To amend the Internal Revenue Code of 1986 to allow for payments to certain individuals who dye fuel, and for other purposes.
Analysis under review: This bill has generated analysis that may be too generic or incomplete. Clause-level evidence remains available below.
Summary
What This Bill Does
This bill, To amend the Internal Revenue Code of 1986 to allow for payments to certain individuals who dye fuel, and for other purposes., changes federal law or congressional policy affecting energy producers, utilities, and energy consumers. The main policy domain is Energy, Finance, Foreign Policy.
Who Benefits and How
energy producers, utilities, and energy consumers may benefit from new authority, funding, eligibility, regulatory clarity, or reduced risk created by the bill.

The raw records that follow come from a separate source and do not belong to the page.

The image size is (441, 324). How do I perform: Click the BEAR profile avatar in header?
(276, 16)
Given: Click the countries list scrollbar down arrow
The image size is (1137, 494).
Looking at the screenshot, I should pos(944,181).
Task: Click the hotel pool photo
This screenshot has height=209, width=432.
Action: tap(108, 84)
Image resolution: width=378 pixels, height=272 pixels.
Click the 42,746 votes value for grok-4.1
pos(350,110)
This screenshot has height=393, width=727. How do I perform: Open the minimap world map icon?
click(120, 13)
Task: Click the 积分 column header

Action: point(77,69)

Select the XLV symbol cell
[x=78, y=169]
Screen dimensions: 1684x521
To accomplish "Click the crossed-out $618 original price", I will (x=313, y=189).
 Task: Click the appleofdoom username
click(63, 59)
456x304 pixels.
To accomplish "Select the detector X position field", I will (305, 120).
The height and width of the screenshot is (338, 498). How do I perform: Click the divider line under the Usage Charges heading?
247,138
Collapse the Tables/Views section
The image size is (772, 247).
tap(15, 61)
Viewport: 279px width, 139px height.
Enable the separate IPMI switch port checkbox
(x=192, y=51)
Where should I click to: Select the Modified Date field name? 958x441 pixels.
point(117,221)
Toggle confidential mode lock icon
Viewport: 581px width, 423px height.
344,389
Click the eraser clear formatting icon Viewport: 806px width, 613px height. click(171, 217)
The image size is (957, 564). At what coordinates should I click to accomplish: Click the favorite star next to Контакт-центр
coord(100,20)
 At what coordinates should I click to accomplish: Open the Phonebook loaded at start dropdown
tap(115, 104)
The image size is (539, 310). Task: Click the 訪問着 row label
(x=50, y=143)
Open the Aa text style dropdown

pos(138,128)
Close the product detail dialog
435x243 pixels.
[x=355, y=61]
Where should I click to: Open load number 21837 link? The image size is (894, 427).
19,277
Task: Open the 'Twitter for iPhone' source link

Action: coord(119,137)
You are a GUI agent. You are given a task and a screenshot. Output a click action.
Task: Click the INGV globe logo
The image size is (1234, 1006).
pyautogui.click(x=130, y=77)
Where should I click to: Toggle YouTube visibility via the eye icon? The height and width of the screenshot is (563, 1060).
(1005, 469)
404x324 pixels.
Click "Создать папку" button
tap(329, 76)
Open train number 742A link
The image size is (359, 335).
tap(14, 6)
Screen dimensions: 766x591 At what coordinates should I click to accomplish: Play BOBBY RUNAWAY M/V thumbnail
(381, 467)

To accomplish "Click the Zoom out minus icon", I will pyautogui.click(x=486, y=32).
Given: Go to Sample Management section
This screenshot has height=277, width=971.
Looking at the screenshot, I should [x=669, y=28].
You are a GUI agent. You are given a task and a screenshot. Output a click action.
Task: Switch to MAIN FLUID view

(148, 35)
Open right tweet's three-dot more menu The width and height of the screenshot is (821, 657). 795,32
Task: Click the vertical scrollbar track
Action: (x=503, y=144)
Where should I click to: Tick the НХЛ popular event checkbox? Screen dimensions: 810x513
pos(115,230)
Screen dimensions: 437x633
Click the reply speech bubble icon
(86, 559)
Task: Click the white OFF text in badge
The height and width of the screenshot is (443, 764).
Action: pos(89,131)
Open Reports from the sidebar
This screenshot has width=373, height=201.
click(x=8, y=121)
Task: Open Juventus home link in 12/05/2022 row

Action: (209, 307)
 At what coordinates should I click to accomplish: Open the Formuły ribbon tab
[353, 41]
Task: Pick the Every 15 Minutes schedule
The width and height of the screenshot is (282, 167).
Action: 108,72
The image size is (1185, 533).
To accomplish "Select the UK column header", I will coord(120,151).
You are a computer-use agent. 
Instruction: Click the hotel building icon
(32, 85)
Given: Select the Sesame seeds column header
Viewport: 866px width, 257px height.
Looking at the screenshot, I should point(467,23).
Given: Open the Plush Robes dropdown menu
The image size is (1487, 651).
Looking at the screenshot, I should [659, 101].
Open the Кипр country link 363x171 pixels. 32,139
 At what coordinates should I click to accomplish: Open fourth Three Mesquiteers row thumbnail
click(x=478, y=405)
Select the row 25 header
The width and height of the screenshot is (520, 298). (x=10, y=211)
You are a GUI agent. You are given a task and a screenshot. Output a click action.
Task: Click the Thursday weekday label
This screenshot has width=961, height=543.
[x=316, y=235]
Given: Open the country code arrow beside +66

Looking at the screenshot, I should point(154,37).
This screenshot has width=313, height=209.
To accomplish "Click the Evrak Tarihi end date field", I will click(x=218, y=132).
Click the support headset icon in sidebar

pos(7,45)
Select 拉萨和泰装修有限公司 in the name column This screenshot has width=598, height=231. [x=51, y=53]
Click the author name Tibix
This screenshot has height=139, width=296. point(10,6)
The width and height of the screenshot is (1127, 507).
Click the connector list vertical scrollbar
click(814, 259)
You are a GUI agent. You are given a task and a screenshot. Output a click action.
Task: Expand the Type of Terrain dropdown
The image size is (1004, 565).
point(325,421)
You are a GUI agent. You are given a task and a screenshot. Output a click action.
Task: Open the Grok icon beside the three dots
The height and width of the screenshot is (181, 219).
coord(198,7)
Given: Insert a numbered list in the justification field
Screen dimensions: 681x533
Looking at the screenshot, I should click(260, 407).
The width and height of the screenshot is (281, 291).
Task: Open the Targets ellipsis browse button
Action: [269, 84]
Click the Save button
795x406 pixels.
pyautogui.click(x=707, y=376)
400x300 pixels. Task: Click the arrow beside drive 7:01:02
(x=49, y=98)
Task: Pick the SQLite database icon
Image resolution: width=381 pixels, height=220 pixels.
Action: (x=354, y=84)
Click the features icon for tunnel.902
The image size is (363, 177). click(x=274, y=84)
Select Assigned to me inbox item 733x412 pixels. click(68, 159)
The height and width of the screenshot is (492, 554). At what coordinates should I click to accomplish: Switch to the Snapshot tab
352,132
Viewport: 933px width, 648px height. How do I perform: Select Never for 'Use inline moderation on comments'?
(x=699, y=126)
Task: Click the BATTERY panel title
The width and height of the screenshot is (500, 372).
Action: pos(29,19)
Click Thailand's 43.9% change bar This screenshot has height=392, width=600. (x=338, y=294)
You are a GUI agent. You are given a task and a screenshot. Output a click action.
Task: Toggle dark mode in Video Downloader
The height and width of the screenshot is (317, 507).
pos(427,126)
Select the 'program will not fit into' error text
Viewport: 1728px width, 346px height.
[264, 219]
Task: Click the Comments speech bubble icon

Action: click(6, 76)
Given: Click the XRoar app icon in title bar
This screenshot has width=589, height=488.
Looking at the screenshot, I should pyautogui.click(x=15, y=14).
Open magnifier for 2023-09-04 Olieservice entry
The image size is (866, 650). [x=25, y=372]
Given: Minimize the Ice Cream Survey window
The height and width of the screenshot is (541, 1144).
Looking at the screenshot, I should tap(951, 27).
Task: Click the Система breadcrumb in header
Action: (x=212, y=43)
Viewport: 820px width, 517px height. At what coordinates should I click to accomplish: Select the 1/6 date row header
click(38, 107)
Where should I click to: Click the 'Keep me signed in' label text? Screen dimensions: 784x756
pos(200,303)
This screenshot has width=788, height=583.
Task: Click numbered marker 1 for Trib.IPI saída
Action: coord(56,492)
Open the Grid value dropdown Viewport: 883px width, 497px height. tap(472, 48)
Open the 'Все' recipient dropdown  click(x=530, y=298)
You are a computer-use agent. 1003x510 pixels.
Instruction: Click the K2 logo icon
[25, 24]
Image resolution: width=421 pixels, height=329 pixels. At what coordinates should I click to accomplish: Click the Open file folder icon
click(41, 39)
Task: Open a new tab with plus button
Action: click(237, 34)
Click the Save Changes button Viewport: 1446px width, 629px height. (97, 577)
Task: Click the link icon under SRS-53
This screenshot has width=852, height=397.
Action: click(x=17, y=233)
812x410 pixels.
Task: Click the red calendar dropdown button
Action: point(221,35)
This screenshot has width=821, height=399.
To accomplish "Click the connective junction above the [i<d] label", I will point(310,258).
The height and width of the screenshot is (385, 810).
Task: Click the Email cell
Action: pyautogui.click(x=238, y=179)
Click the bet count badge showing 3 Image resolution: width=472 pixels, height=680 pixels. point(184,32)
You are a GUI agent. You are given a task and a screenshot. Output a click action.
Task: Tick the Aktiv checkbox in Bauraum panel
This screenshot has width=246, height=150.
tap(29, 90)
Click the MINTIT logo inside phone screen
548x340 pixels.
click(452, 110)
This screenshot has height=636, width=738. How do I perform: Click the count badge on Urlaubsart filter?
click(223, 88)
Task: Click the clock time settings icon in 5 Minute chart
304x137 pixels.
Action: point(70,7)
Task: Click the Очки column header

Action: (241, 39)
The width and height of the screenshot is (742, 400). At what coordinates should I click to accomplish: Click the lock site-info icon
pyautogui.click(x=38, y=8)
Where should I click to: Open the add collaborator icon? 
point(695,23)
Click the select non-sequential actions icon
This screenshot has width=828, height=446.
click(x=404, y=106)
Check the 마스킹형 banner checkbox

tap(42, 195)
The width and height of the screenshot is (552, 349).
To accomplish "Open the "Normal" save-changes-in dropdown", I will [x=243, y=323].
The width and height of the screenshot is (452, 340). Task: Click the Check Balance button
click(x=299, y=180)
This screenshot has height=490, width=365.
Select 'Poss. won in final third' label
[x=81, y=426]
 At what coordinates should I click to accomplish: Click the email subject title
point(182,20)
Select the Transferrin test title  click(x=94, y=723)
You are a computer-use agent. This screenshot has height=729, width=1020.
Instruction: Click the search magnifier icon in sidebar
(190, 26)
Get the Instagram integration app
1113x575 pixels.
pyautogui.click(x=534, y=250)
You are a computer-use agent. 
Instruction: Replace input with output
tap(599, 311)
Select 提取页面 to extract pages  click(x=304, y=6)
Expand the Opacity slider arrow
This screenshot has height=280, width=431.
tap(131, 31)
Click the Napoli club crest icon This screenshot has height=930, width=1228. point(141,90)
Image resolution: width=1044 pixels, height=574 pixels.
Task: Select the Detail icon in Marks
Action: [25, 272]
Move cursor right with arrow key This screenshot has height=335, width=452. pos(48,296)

Who Bears the Burden and How
federal implementing agencies, energy producers, utilities, and energy consumers may take on implementation duties, reporting obligations, compliance costs, or oversight responsibilities.
Key Provisions
- Section H75FEB45F821F483E8AB334487B14E6DE: 1. Payment to certain individuals who dye fuel Subchapter B of chapter 65 of the Internal Revenue Code of 1986 is amended by adding at the end the following...
- Section H9A1E5CD20CEB40CEAA40B557CAF368D9: 6434. Dyed fuel If a person establishes to the satisfaction of the Secretary that such person meets the requirements of subsection (b) with respect to diesel...
Evidence Chain:
This summary is generated from the full bill text using AI analysis. Expand "Detailed Analysis" below for identified beneficiaries/burden bearers with clause-level evidence links.
At a Glance
What This Bill Does
This bill, To amend the Internal Revenue Code of 1986 to allow for payments to certain individuals who dye fuel, and for other purposes., changes federal law or congressional policy affecting energy producers, utilities, and energy consumers.
Key Policy Areas
Energy, Finance, Foreign Policy
Primary Purpose
This bill, To amend the Internal Revenue Code of 1986 to allow for payments to certain individuals who dye fuel, and for other purposes., changes federal law or congressional policy affecting energy producers, utilities, and energy consumers.
Policy Domains
Whole bill
Identified Gains
- energy producers, utilities, and energy consumers
Identified Costs
- federal implementing agencies
- energy producers, utilities, and energy consumers
Sponsors
Legislative Progress
IntroducedMs. Moore of Wisconsin (for herself, Mr. Wied, Mr. Steil, …
Impact analysis is available but no clear stakeholder effects identified. View clause-level analysis →
Bill Structure & Actor Mappings
Who is "The Secretary" in each section?
- "the_secretary"
- → The Secretary identified in the operative section
We use a combination of our own taxonomy and classification in addition to large language models to assess meaning and potential beneficiaries. High confidence means strong textual evidence. Always verify with the original bill text.